Küçük bir çocukken de, doksan yaşında bir ihtiyarken de içimizde hep iyilik meşalesi yanmaktadır.”[ii]

İyiliklerimiz bizi biz yapar, “Ahsen-i Takvîm” eyler. Merhamet etmez isek rahmete ulaşamayız. Güzel insanlardan olmak olmalıdır düsturumuz.

“Biz insanlar için üstünlük, takvadadır. İyi insan olmaktadır yani. Merhamet etmede, paylaşmada, imanın hakkını vermede, haksızlık etmemededir.

Komşusu açken tok yatmamaktır üstün insan olmak.

Yetimi koruyup kollamaktır üstün insan olmak.

Anneye babaya ‘üf’ bile dememektir üstün insan olmak.

İhtiyaçlarından fazlasını kendi hakkı değil, dünyadaki tüm ihtiyaç sahiplerinin hakkı görmektir üstün insan olmak.

Güzel yaşamaktır vesselâm…”[iii]


İnsanız ya, beşeriz ya, unutuyor, gaflete düşüyor, ağrıyor, acıyoruz ya… En çok da yüreğimiz acıyor. En çok da görünmez yanımız sızlıyor. Ya Medet! Ya Şâfi! Ya Rahîm!

“En çok ruhumuzun yaraları acı verir bize.

En çok kalbimizin derdi perişan eder bizi.

Gönül yaraları kapanmak bilmez.

Ne zaman Rabbimizin merhameti ve şefkati dokunur bize, iyileşiriz tüm yaralarımızdan.”[iv]

Farkına varmalıyız yüreğimizin, kalbimizin... Her şey, ama her şey iyi ya da kötü, acı ya da sevinç, buğz ve yakınlık, acıma hissiyatımız, huzurumuz, huzursuzluğumuz hep orada birikiyor; sol yanında göğüs kafesimizin… Öyleyse farkına varalım sahip olduğumuz şeyin!

Ve bir de sevmeliyiz kalbimizi, yüreğimizi. Kibri atıp içimizden, kibri yakıp şefkati doldurmalıyız, şefkate açmalıyız yüreğimizi. İnsanın yüreği yüzüne yansır. İnsanın yüreği diline yansır. İnsanın yüreği hâline, hareketlerine yansır. Rahmetle yıkanmışsa yürek, şefkatle kucaklar insanları, tanıdığımız ya da tanımadığımız bütün insanları, hayvanları, dilsiz kullarını Rabbin… Ve bitkileri… Hayy Hakk!

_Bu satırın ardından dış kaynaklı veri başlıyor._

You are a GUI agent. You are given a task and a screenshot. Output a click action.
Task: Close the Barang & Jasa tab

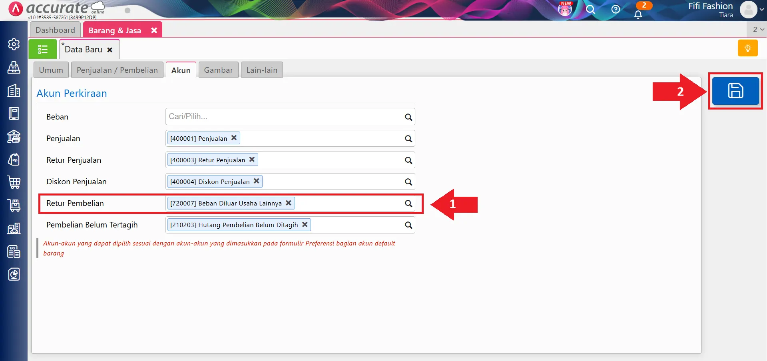pyautogui.click(x=154, y=30)
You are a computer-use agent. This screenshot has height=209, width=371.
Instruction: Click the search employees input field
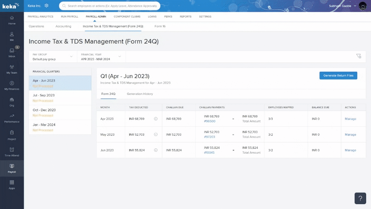(x=110, y=6)
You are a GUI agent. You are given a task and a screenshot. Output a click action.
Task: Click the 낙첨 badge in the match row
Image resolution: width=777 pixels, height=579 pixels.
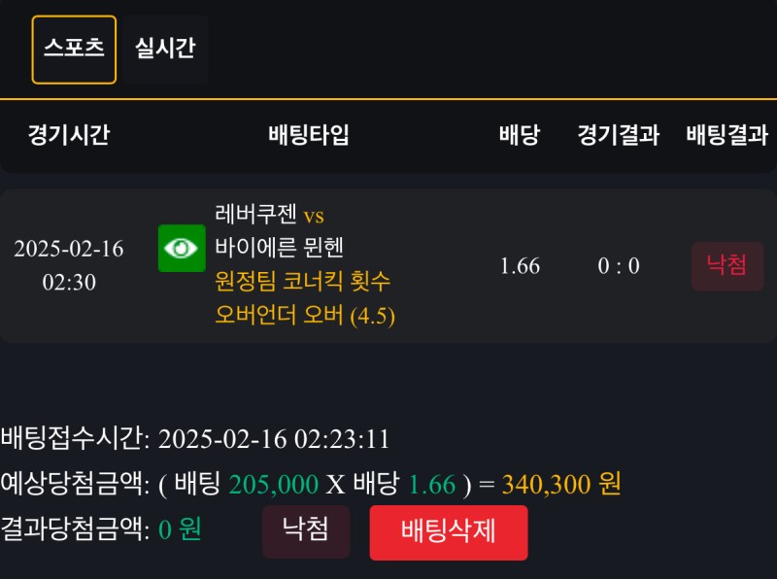[726, 266]
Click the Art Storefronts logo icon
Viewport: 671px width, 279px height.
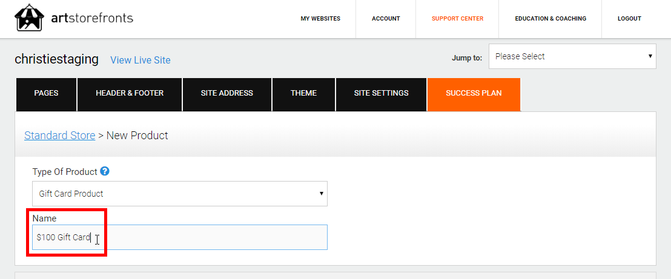tap(30, 18)
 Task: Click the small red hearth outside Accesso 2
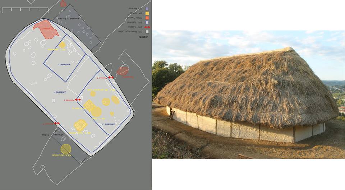pos(123,71)
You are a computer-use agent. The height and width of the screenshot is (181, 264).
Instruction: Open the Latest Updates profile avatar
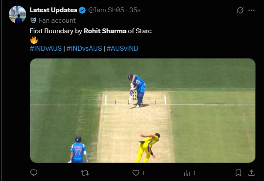[x=17, y=14]
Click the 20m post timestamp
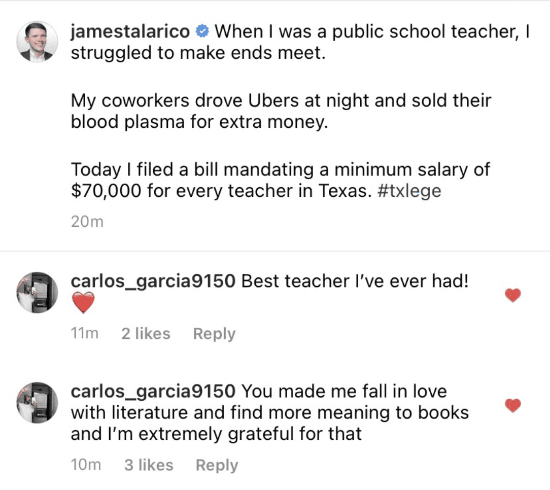The width and height of the screenshot is (550, 490). [87, 222]
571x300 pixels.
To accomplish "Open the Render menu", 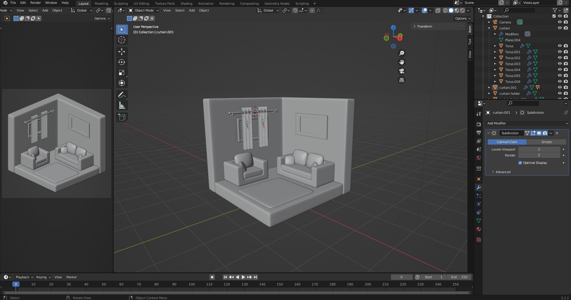I will (x=35, y=3).
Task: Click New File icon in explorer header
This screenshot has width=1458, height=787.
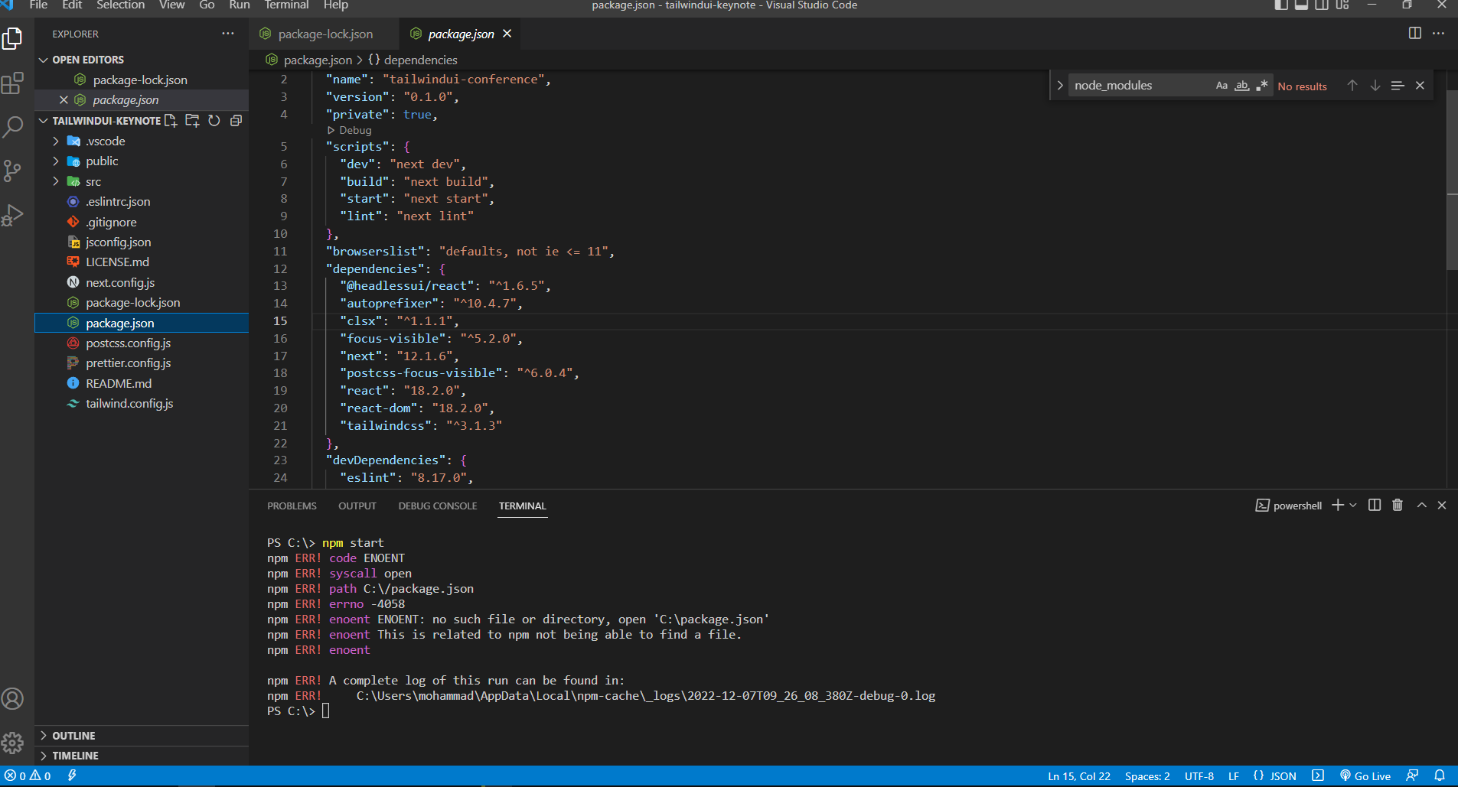Action: click(171, 121)
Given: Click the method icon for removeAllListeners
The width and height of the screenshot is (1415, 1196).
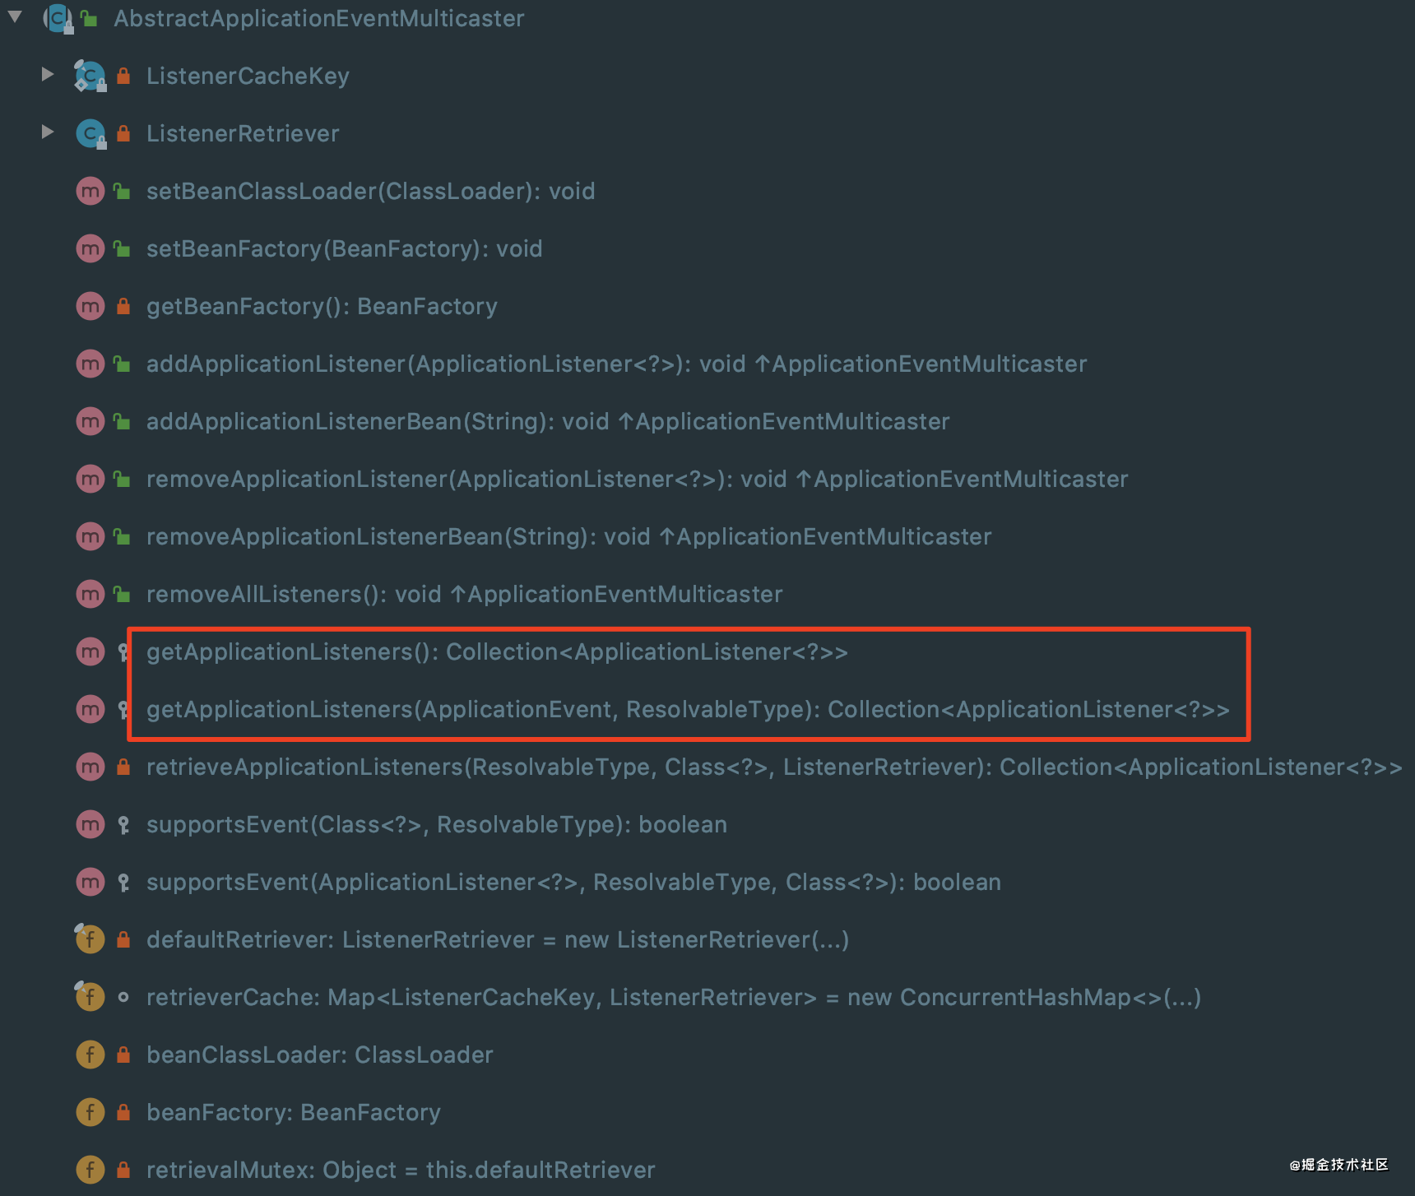Looking at the screenshot, I should pyautogui.click(x=89, y=593).
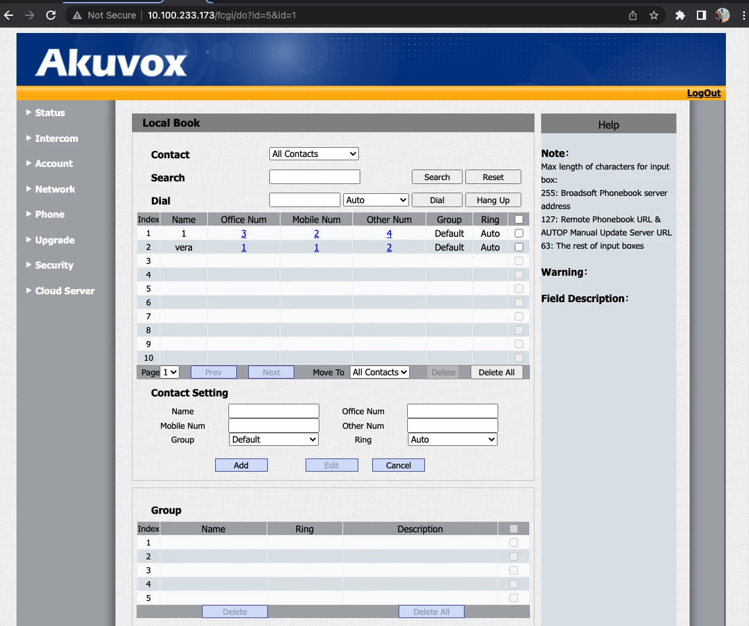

“Allah insana kalbi hediye etti.

O kalp ki, insana sevmeyi öğretir. Onunla severiz hayatı, kendimizi, dostlarımızı, insanları, evreni, canlıları… Açan bir çiçeğin yaptığı o harika dansı, uçan bir kuşun kanatlarının zarifliğini, doğan güneşin muhteşemliğini, hepsini kalbimiz hissettirir bize.”[v]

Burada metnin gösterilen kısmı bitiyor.